The refrigerant oil or the mixed fluid of the refrigerant oil and the refrigerant flows out from the oil return pipe 6 but flows into the compressor from the oil return pipe 6 by adjusting the diameter of the oil return pipe 6, By setting the flow rate to be equal to or smaller than the liquid refrigerant inflow limit value of the compressor, it is possible to secure a necessary amount of refrigerator oil in the compressor and to suppress the occurrence of defects in the compressor.

Embodiment 3

Although the first and second embodiments have been described in connection with the refrigeration air conditioning circuit using a refrigerator oil having a weak solubility with a refrigerant, in the present embodiment, the present invention is applied to a refrigerant air conditioning circuit using a refrigerant and a refrigerating oil having solubility .

In the first and second embodiments, it is assumed that refrigerator oil having weak solubility with a refrigerant is applied. Therefore, in the first container 1, means for separating liquid refrigerant and refrigerator oil, means for separating liquid refrigerant and freezer oil height .

On the other hand, in the third embodiment, a refrigerating machine oil having a solubility with a refrigerant is applied to the refrigerating and air-conditioning circuit, and the function of stabilizing the height of the liquid refrigerant (including the refrigerating machine oil) And to control liquid refrigerant (including refrigerant induction) flowing out from the accumulator to the compressor.

Hereinafter, an accumulator used in the refrigeration air conditioning circuit according to the third embodiment of the present invention will be described.

Fig. 4 is a view showing a case where the first container 1 is disposed on the upper portion of the second container 2 as in the second embodiment, and Fig. 4 (a) And Fig. 4 (b) is a sectional view taken along the line XX in Fig. 4 (a).

15a is a communication hole; 15b is an upper end portion of the gas flow pipe 15; 15c is a lower end portion of the gas flow pipe 15; 16a is a liquid refrigerant in which refrigerator oil staying in the first container 1 is dissolved, and 16b is a liquid refrigerant in which refrigerator oil staying in the second container 2 is dissolved.

The upper end portion 15b of the gas flow pipe is positioned above the first container 1 and the lower end portion 15c of the gas flow pipe is positioned above the second container 2. [

The height position h4 of the communication hole 15a is set to a position of a predetermined height at which the liquid level is to be maintained and is set to be higher than the position h1 of the oil return pipe 6. [

That is, h1h4 is established.

The following operation will be described.
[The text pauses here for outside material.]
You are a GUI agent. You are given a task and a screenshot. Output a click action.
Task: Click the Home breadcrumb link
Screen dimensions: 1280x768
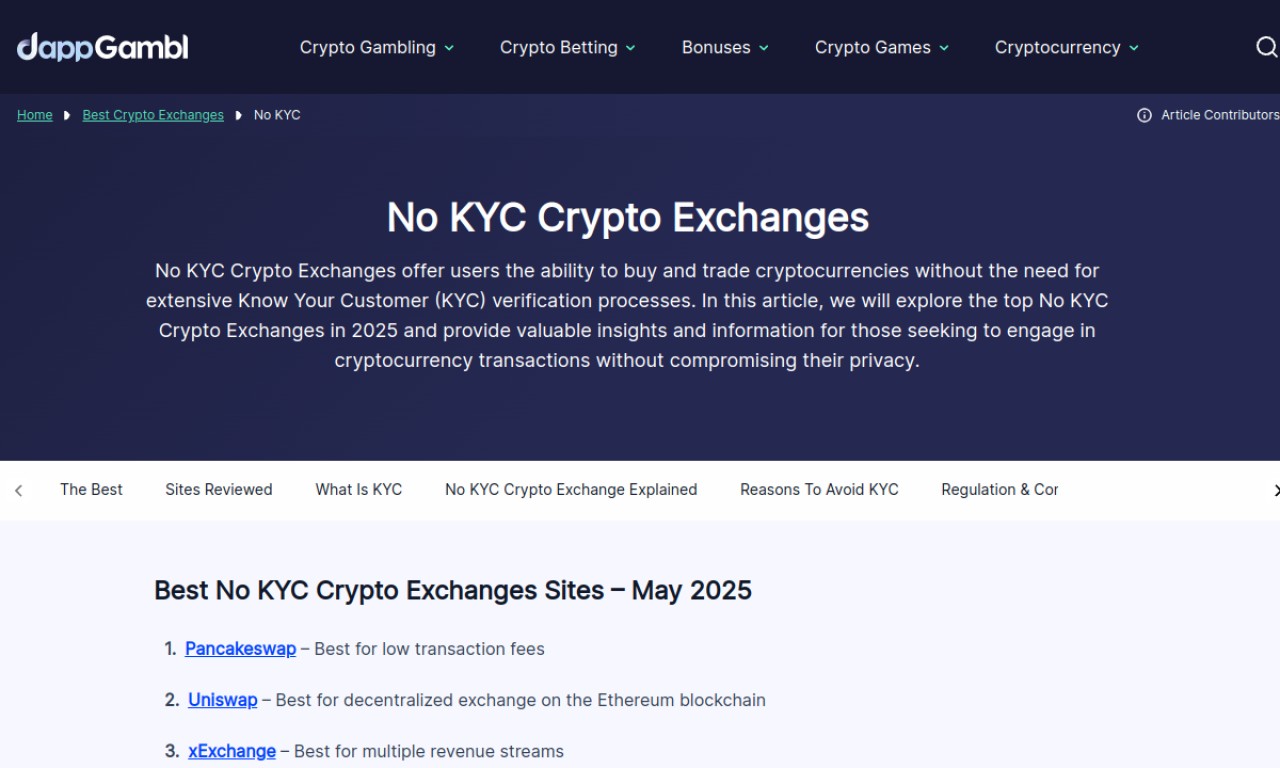tap(35, 115)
4A shows the operation state in which the liquid refrigerant (dissolved in the refrigerating machine oil) 16 flows into the container 2 together with the gas refrigerant from the suction pipe 3.

The liquid refrigerant (refrigerator oil-soluble) 16 is separated into gas in the first container 1, and therefore, it is held in the first container 1.
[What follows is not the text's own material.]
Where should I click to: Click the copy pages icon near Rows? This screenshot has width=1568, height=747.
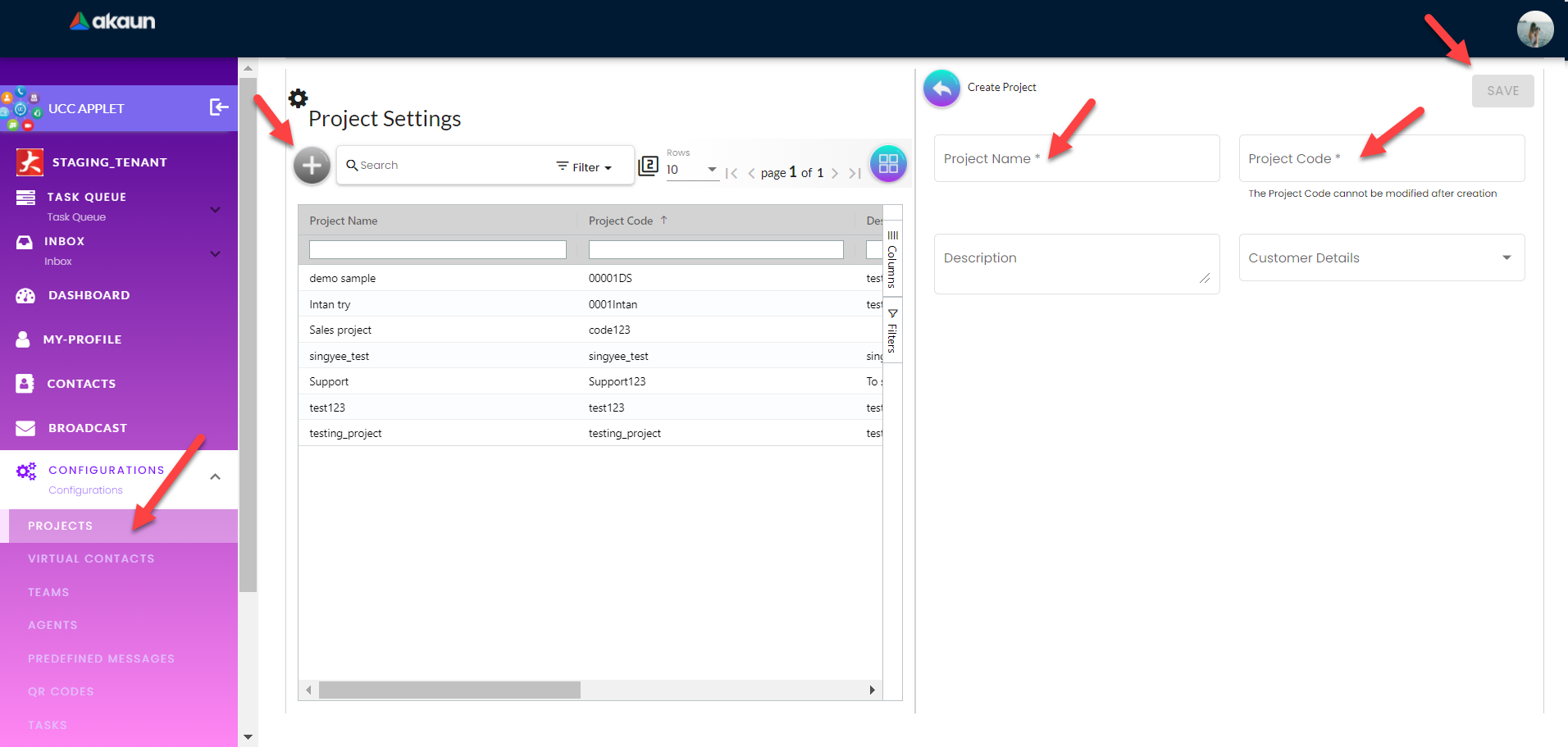[648, 166]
When the liquid refrigerant (dissolved refrigerating oil) 16a which is in the first container 1 is higher than the height of the communication hole 15a, the liquid refrigerant 16a moves to the second container 2 through the communication hole 15a.

Therefore, the height of the liquid refrigerant (dissolving refrigerator oil) 16a in the first container 1 does not exceed the height h4 of the communication hole 15a.

Therefore, the liquid refrigerant inside the first container 1 is limited in height, so that the flow rate of the liquid refrigerant (dissolved in the refrigerating machine oil) flowing out from the oil return pipe 6 to the compressor becomes substantially constant.

Depending on the state of operation, there may be a case where there is no liquid refrigerant flowing from the suction pipe 3 but only the freezer oil.

In this case as well, if the refrigerant flow amount flowing in the suction pipe 3 can be made to flow as the oil return pipe 6 as in the first and second embodiments, the height of the communication hole 15a is not exceeded.

Therefore, the refrigerator oil 11 does not flow out to the second container 2, and the refrigerator oil 11 does not flow.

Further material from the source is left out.